Record set Start Marker

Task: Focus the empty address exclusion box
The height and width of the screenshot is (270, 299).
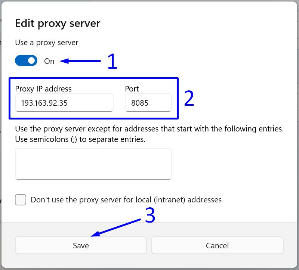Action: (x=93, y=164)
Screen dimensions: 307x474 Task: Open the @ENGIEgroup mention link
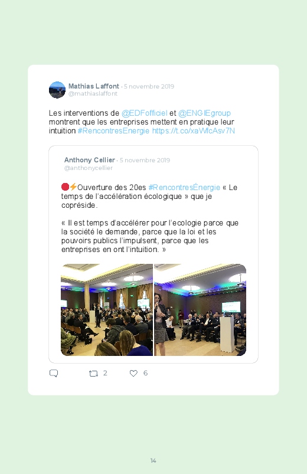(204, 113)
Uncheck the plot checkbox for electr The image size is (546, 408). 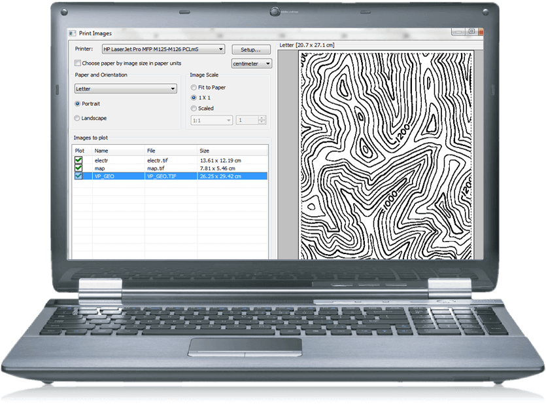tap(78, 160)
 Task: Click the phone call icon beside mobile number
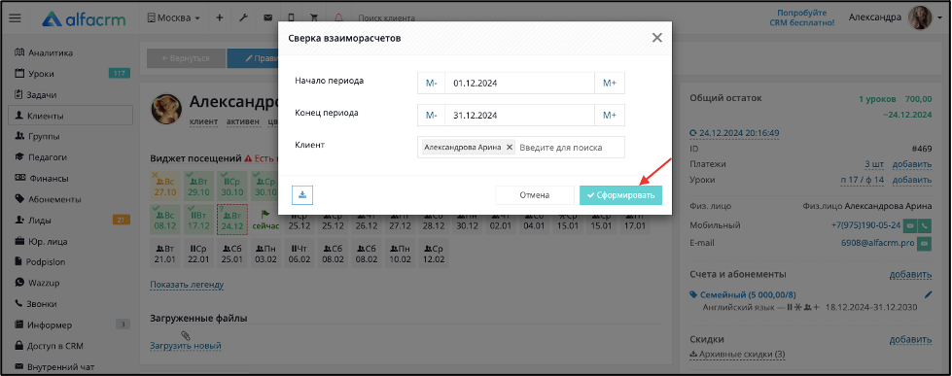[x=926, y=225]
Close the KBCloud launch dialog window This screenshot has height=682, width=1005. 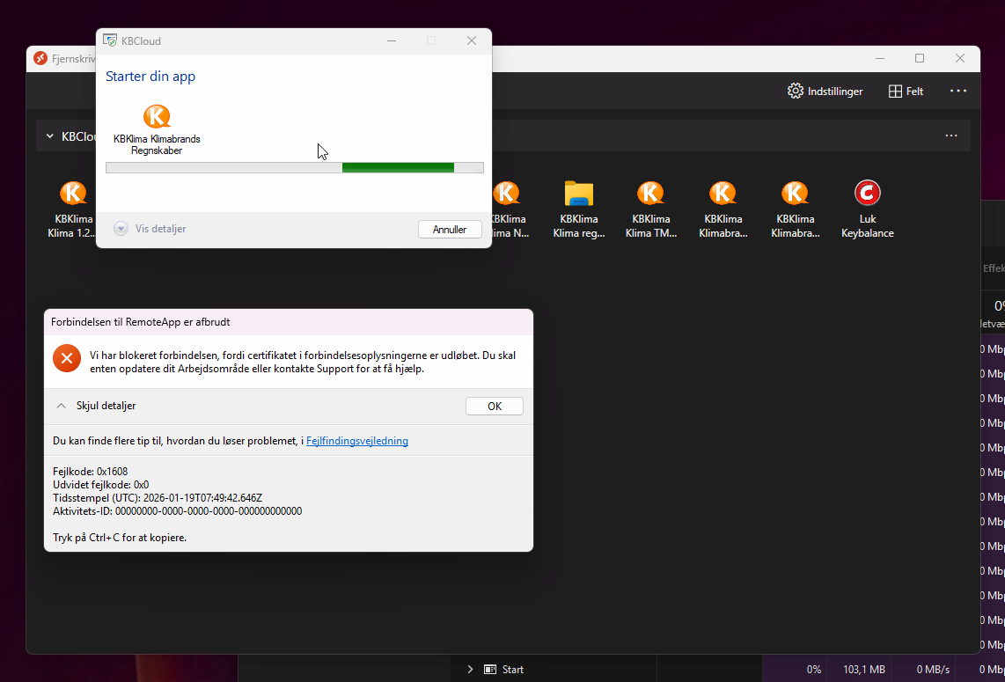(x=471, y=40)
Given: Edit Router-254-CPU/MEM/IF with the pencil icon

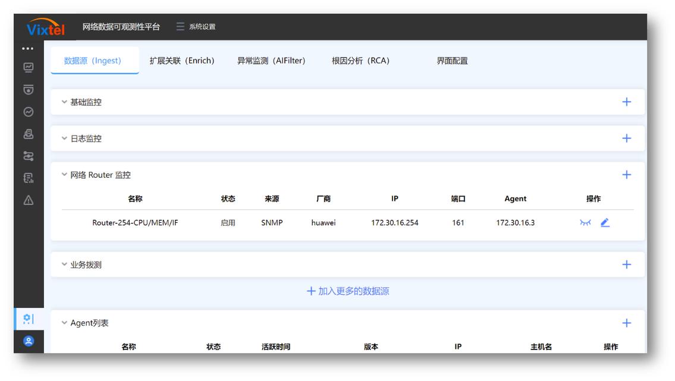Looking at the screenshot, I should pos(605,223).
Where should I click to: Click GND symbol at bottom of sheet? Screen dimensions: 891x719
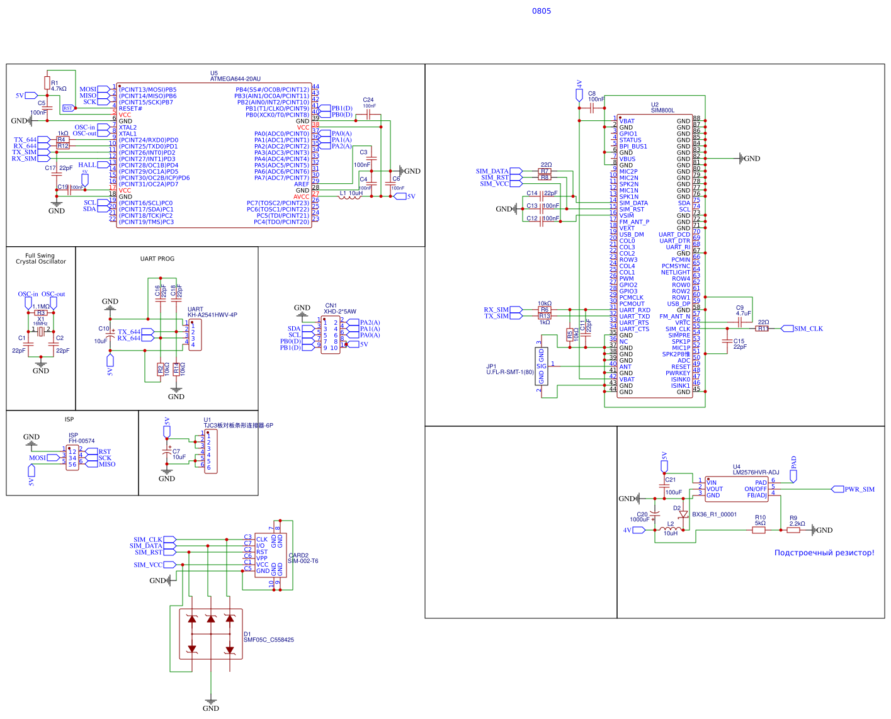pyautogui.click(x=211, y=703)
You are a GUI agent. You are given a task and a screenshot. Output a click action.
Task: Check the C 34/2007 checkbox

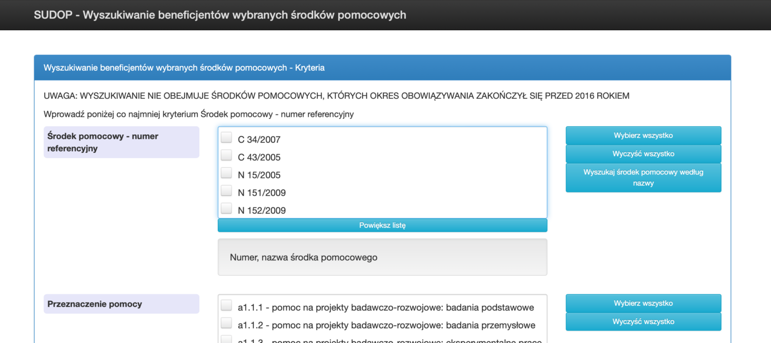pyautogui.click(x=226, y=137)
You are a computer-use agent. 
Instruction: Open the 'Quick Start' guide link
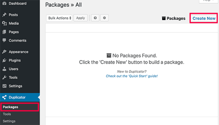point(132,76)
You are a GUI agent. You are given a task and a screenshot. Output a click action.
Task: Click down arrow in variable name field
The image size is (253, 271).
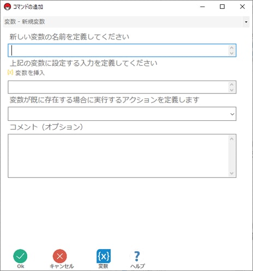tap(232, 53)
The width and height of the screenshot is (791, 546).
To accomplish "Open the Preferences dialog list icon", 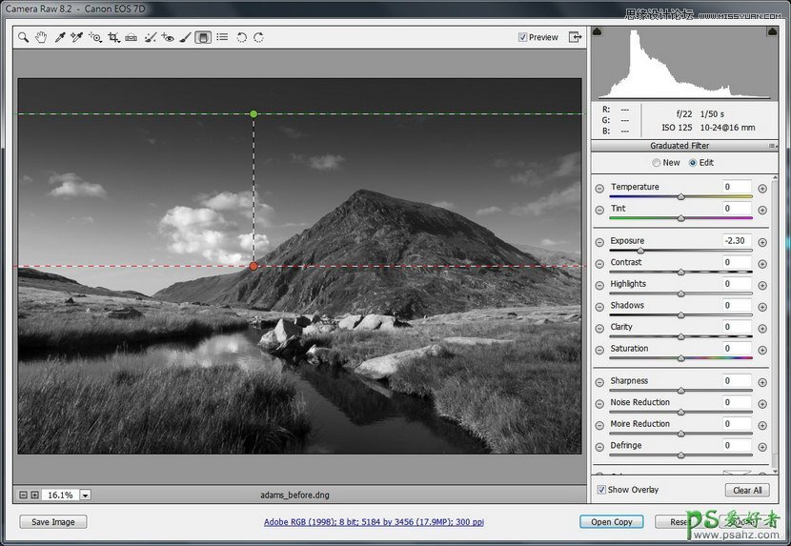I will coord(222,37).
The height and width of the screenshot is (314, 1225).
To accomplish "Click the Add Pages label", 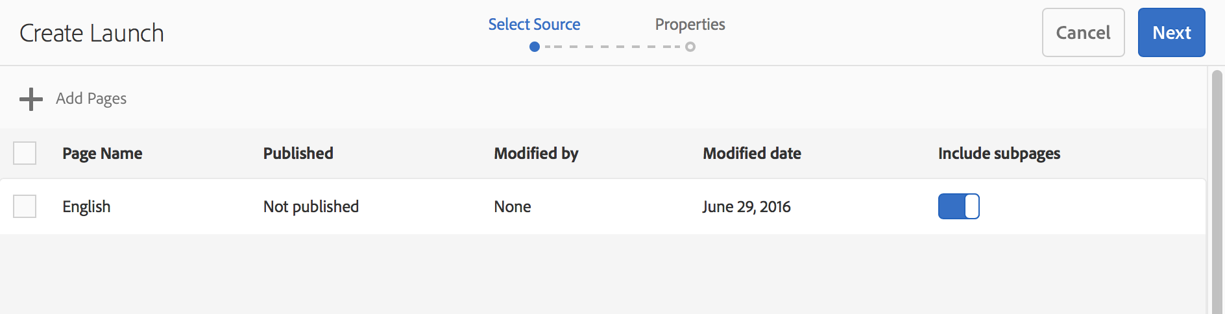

Record set End Marker
Record set Start Marker

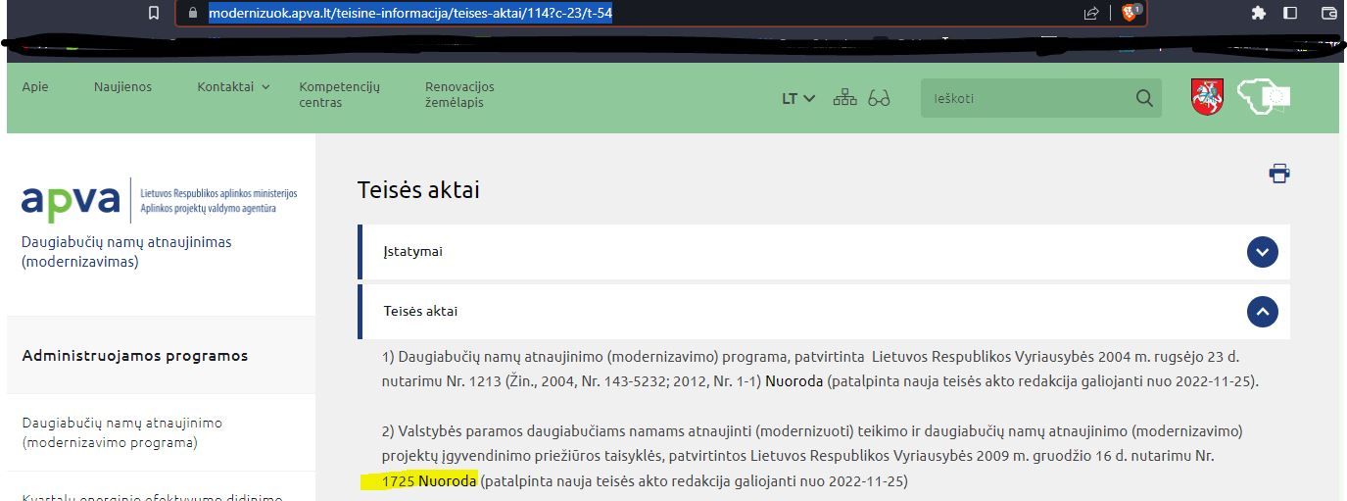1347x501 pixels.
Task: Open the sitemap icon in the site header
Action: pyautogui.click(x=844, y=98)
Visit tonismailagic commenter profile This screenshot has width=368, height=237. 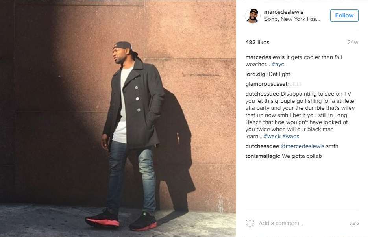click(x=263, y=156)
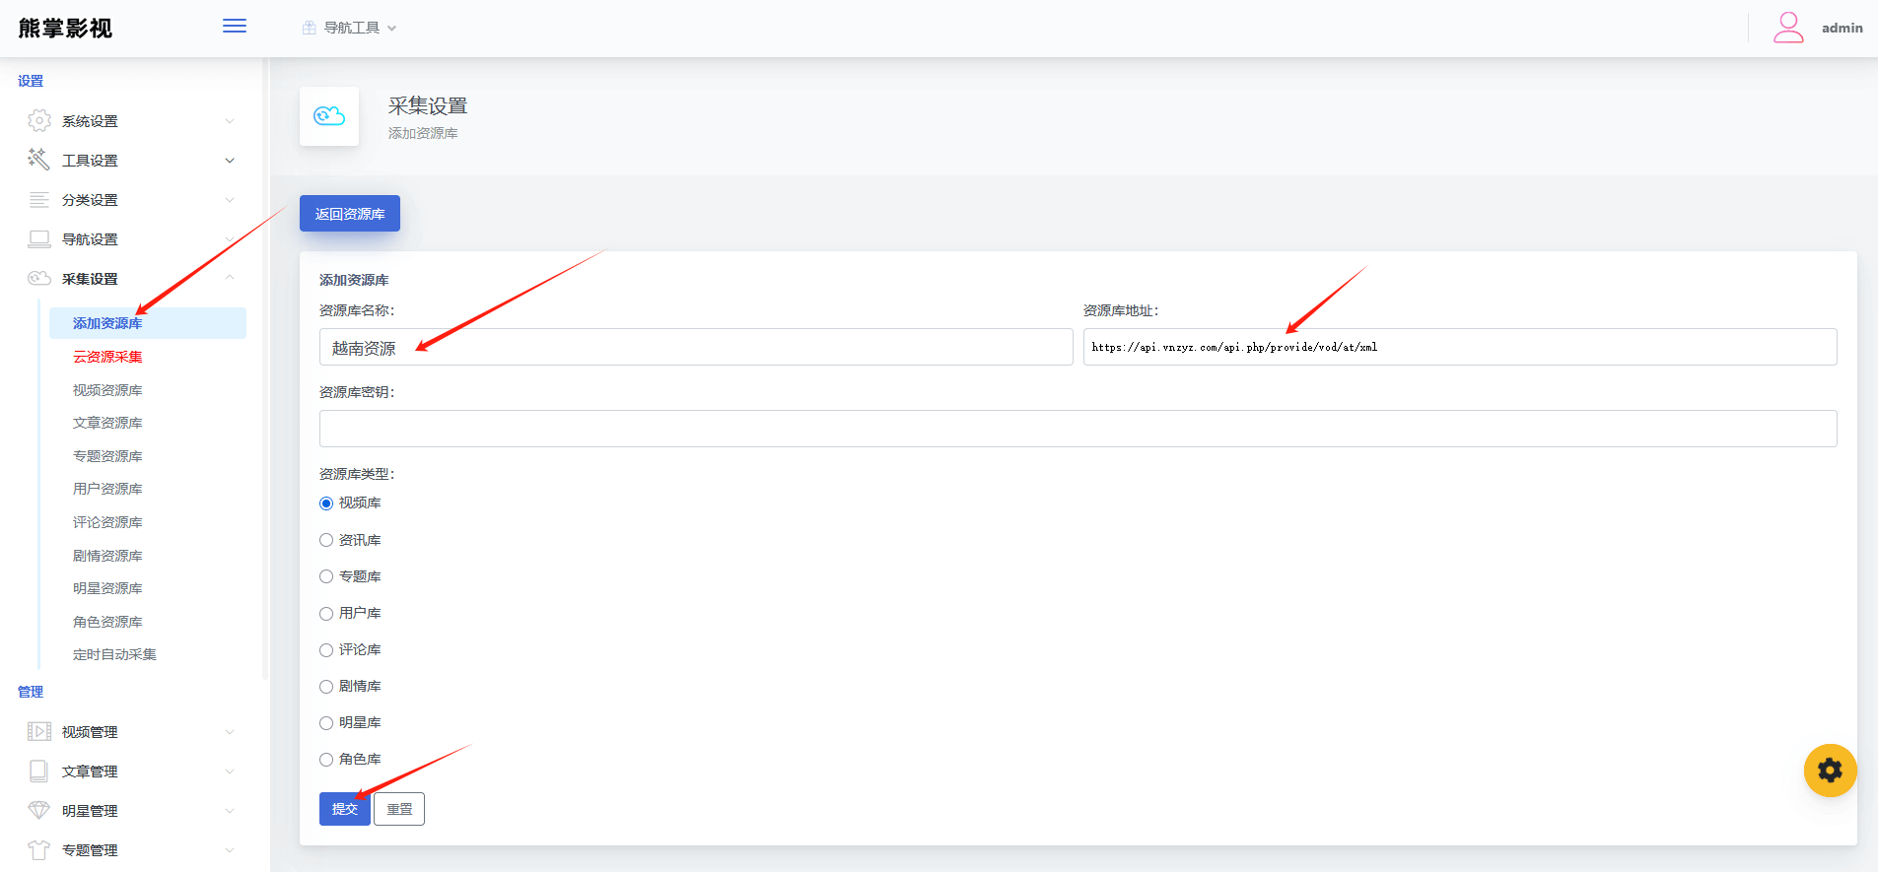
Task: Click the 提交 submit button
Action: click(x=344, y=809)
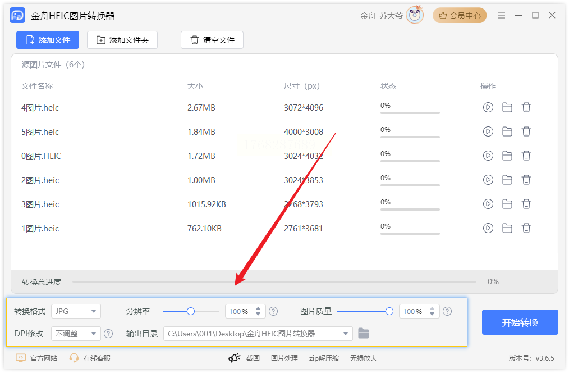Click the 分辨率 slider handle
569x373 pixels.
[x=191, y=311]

Record set End Marker

From the records above, transcribe only the stretch from the line with "The height and width of the screenshot is (314, 1225)." through the line with "the Add Pages", keeping both ends. Omit pictures.

The height and width of the screenshot is (314, 1225).
To accomplish "Click the Add Pages label", 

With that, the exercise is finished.